TEXT PROVIDED:
▼▼▼

The presentations I'm doing right now and next weekend, were set up to force me to get everything ready to go on the articles. The emptying our house of many years of piles of papers was designed to create a wonderful work space instead of a crowded scene of disorganized books and papers weighing more and more on me as the years went by. I needed a new canvas on which to develop ideas, on which to draw out the picture described by the data I've been collecting for years. And by data I mean data in the classic sense of the word, numbers representing people's responses to questions, first collected in huge Psych 1 classes, and later from the Internet although that too depends on people, one at a time, being willing to take 20 to 40 minutes, filling out questionnaires or responding to narratives and questions. All these people and all these studies end up a zillion numbers that fall into fabulous patterns. The buck stops with me, and I have been slow moving, weighted down by a mess of my own making.
Writing this here, making public what has been probably two, three, or even four years of procrastination, may reflect me coming out from under. I want to make this process public, maybe psych students can benefit from watching someone quite like themselves, trying to implement GTD to the academic/researcher/clinician life style. What is most useful, what doesn't apply, what is absolutely crucial to fire that inner combustible fuel needed for scientific creativity, turning the numbers of long ago designed studies into publishable text? What is the source of procrastination in the first place?
I study survivor guilt so of course I think it lies at the heart of everything. Or is it that survivor guilt is in fact the source of so many problems that made me want to study it in the first place? But I think it really has been a contributor to my procrastination. My mentor who was with me as a coach and supporter for 37 years, died in November, 2004 after a long and horrible illness. Despite being aware of survivor guilt, since I had been studying it for a decade, before his illness, it hit me and as usual with survivor guilt, it was silent, hidden, not quite outside of conscious awareness, but not obvious either. Watching a parent or mentor get old, fragile, is awful. I knew I felt guilty but I still didn't exactly know it. Suffice it to say, it was very difficult and painful to flex my muscles as his were withering. It is still difficult to think about, let alone write about. The only reason to mention it is that I am trying to deal with forces that is any way block my productivity. If I didn't love my work I wouldn't worry about it, but whenever I am working hard at "creating" I feel truely happy and therefore its necessary to talk about it. Tomorrw I'm heading out early to meetings that should be interesting, knowing that whenever I have a "break" in the interesting sessions, I know what to do with my time and this should be helpful.

▲▲▲

DATASET CONTENT:
▼▼▼

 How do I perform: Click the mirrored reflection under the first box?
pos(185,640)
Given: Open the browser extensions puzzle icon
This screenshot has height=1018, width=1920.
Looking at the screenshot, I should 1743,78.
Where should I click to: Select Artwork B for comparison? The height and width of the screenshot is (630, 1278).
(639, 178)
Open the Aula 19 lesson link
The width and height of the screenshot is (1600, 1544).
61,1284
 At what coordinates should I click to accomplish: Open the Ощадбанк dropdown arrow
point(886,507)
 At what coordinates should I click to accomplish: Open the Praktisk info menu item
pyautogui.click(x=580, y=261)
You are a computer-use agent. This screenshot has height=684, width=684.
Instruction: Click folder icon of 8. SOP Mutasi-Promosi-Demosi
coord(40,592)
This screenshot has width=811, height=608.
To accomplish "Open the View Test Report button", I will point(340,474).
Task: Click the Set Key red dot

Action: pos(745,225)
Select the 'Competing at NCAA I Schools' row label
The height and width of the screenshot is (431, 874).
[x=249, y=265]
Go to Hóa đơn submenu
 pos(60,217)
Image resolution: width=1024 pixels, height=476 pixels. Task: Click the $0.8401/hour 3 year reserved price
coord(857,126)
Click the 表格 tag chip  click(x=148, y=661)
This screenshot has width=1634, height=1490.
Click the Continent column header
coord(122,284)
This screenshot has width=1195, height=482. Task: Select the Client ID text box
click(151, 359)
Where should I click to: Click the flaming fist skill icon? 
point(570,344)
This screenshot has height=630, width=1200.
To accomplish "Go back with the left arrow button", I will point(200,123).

▲▲▲

PROBLEM TO WORK ON: According to the text about procrastination and survivor guilt, how many years was the writer's mentor a coach and supporter?

ANSWER SECTION: 37 years